## Collected data
Segment Open
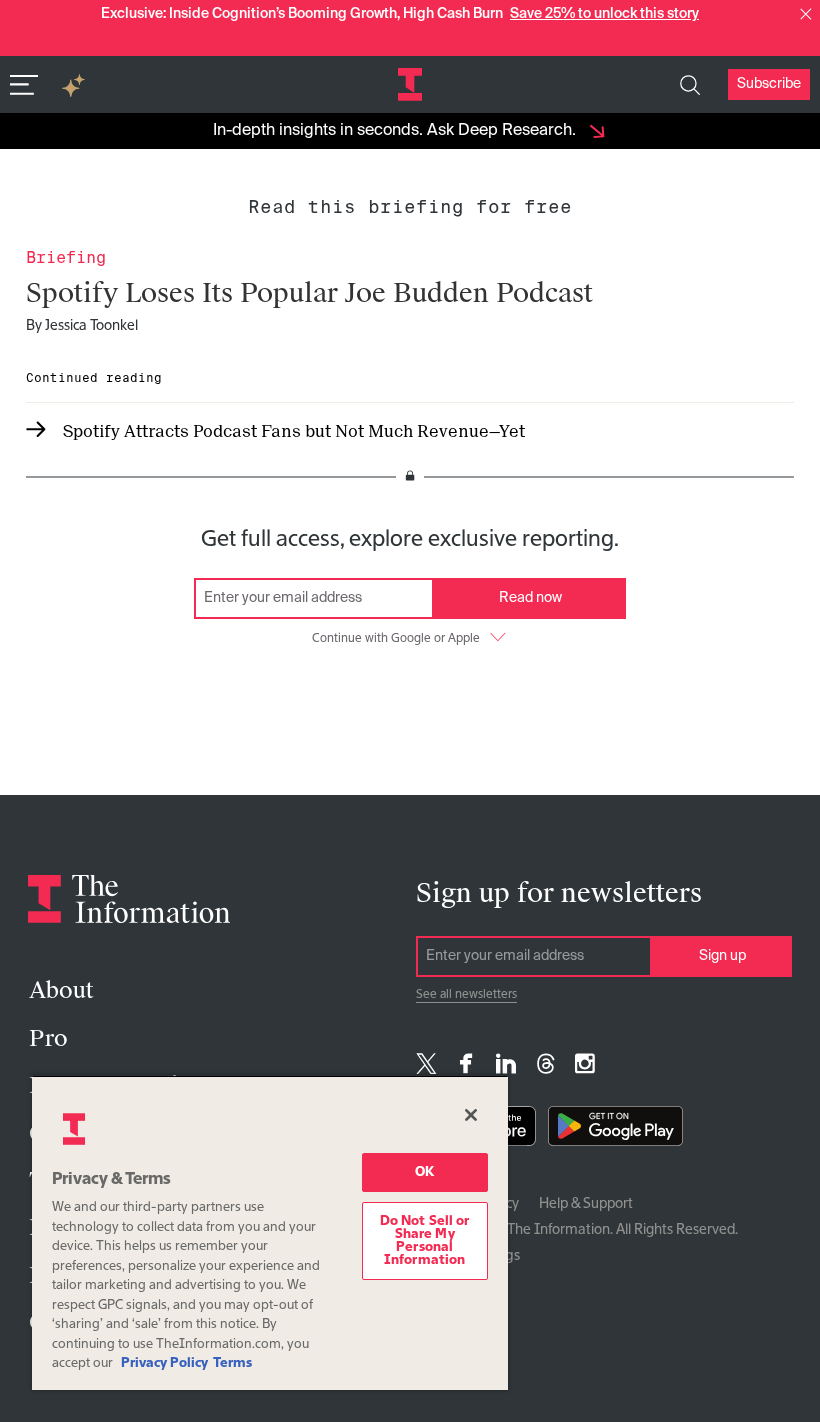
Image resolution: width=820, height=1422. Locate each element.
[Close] (471, 1115)
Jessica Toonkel (91, 326)
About (61, 990)
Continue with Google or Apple (396, 639)
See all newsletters (466, 995)
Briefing (66, 257)
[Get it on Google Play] (615, 1130)
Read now (530, 598)
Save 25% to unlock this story (604, 14)
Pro (48, 1038)
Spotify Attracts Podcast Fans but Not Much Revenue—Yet (294, 431)
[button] (806, 14)
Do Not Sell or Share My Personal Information (425, 1241)
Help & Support (586, 1204)
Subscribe (769, 84)
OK (424, 1172)
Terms (232, 1363)
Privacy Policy (164, 1363)
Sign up (722, 956)
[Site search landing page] (690, 85)
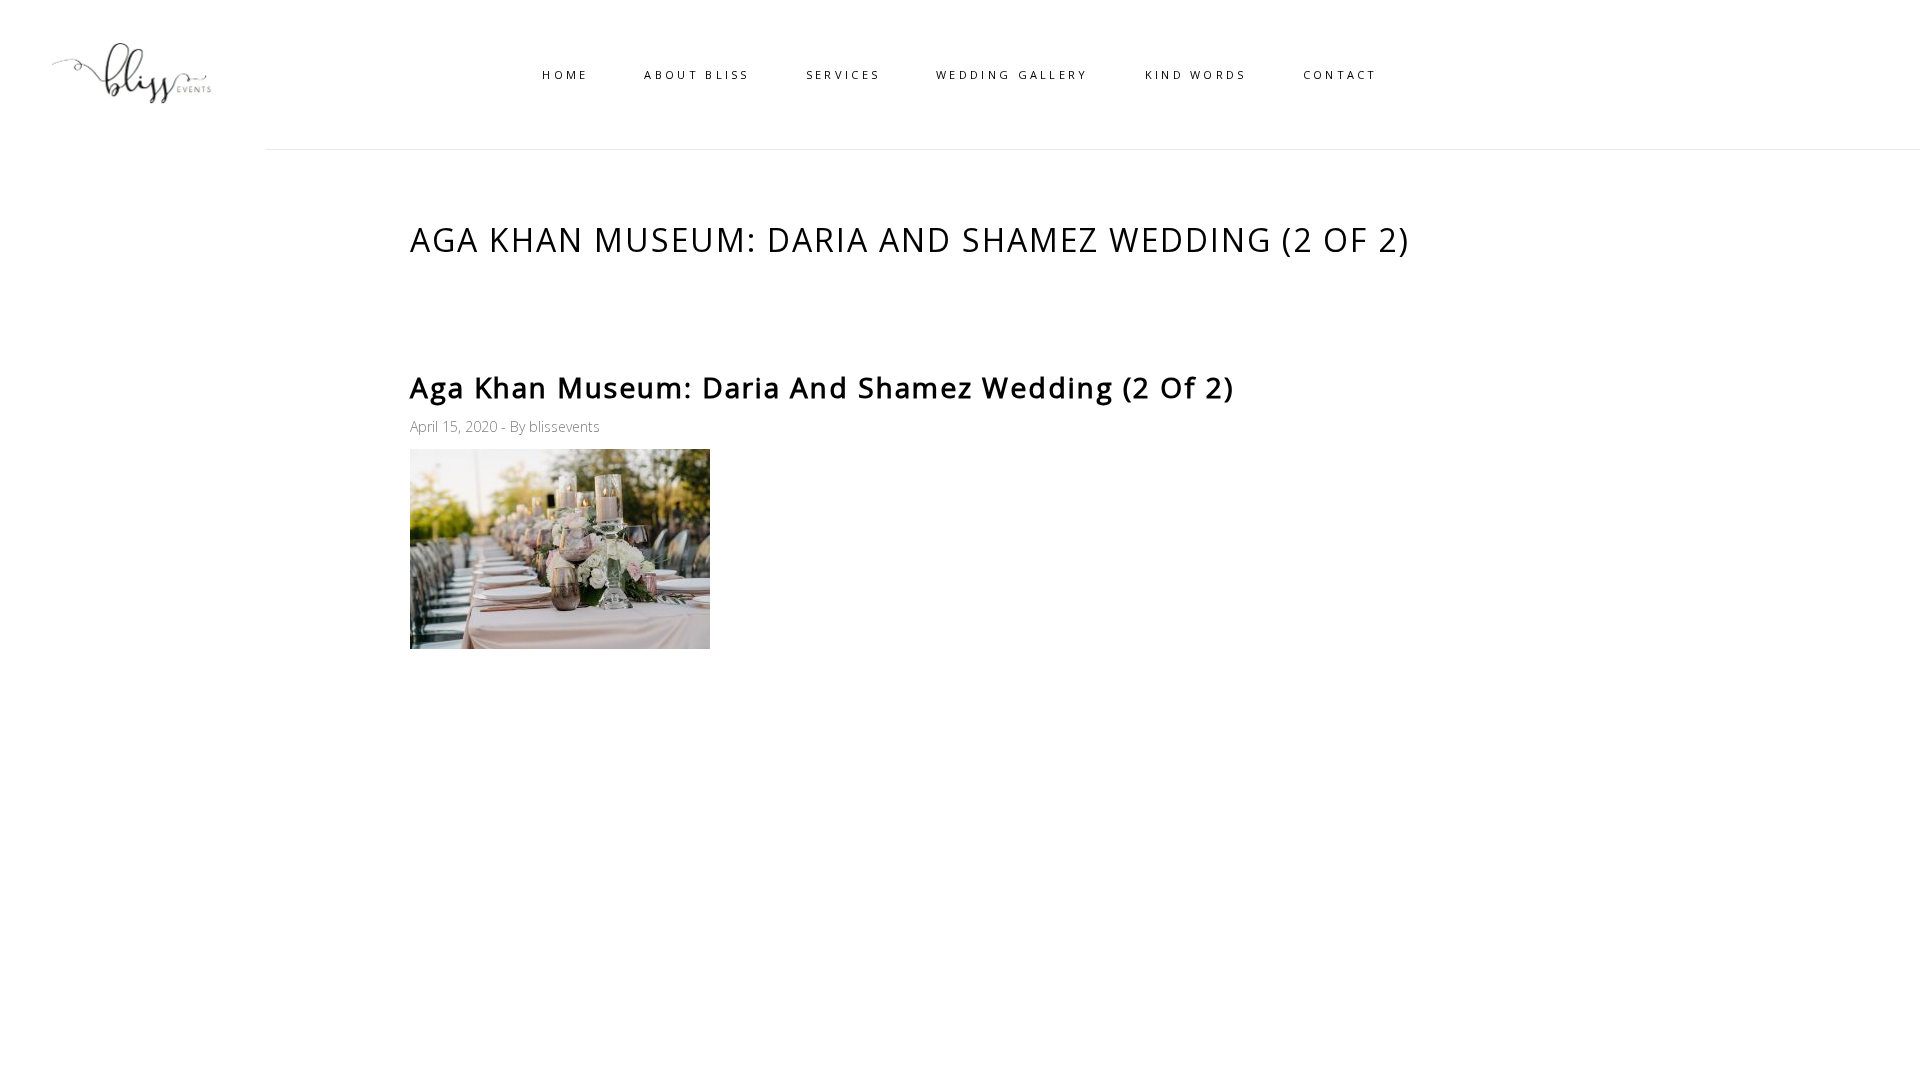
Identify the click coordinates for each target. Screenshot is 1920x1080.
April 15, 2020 (455, 426)
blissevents (564, 426)
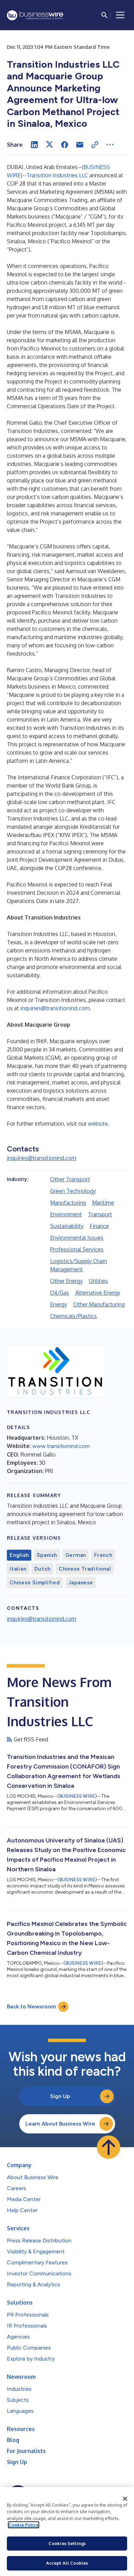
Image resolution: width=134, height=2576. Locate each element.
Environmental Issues (76, 1237)
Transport (100, 1214)
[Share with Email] (79, 144)
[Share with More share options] (109, 144)
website (98, 1123)
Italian (18, 1569)
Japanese (80, 1583)
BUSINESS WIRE (77, 1796)
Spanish (47, 1555)
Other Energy (66, 1281)
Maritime (103, 1202)
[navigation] (120, 15)
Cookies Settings (67, 2543)
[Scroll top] (108, 2147)
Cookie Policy (23, 2525)
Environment (66, 1214)
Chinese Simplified (35, 1583)
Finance (99, 1226)
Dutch (42, 1569)
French (103, 1555)
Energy (58, 1304)
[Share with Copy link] (94, 144)
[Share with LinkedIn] (34, 144)
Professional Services (76, 1249)
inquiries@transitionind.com (55, 1008)
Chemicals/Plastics (73, 1316)
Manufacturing (68, 1202)
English (19, 1555)
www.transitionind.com (61, 1446)
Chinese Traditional (85, 1569)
Segment Closed
## HOW TO COMPLETE THIS TASK
Please return the span of lines above that opens with the one containing "[Scroll top] (108, 2147)" and closes with the final line, both included, exactly as written and nothing more.

## EXERCISE OUTPUT
[Scroll top] (108, 2147)
Cookie Policy (23, 2525)
Environment (66, 1214)
Chinese Simplified (35, 1583)
Finance (99, 1226)
Dutch (42, 1569)
French (103, 1555)
Energy (58, 1304)
[Share with Copy link] (94, 144)
[Share with LinkedIn] (34, 144)
Professional Services (76, 1249)
inquiries@transitionind.com (55, 1008)
Chemicals/Plastics (73, 1316)
Manufacturing (68, 1202)
English (19, 1555)
www.transitionind.com (61, 1446)
Chinese Traditional (85, 1569)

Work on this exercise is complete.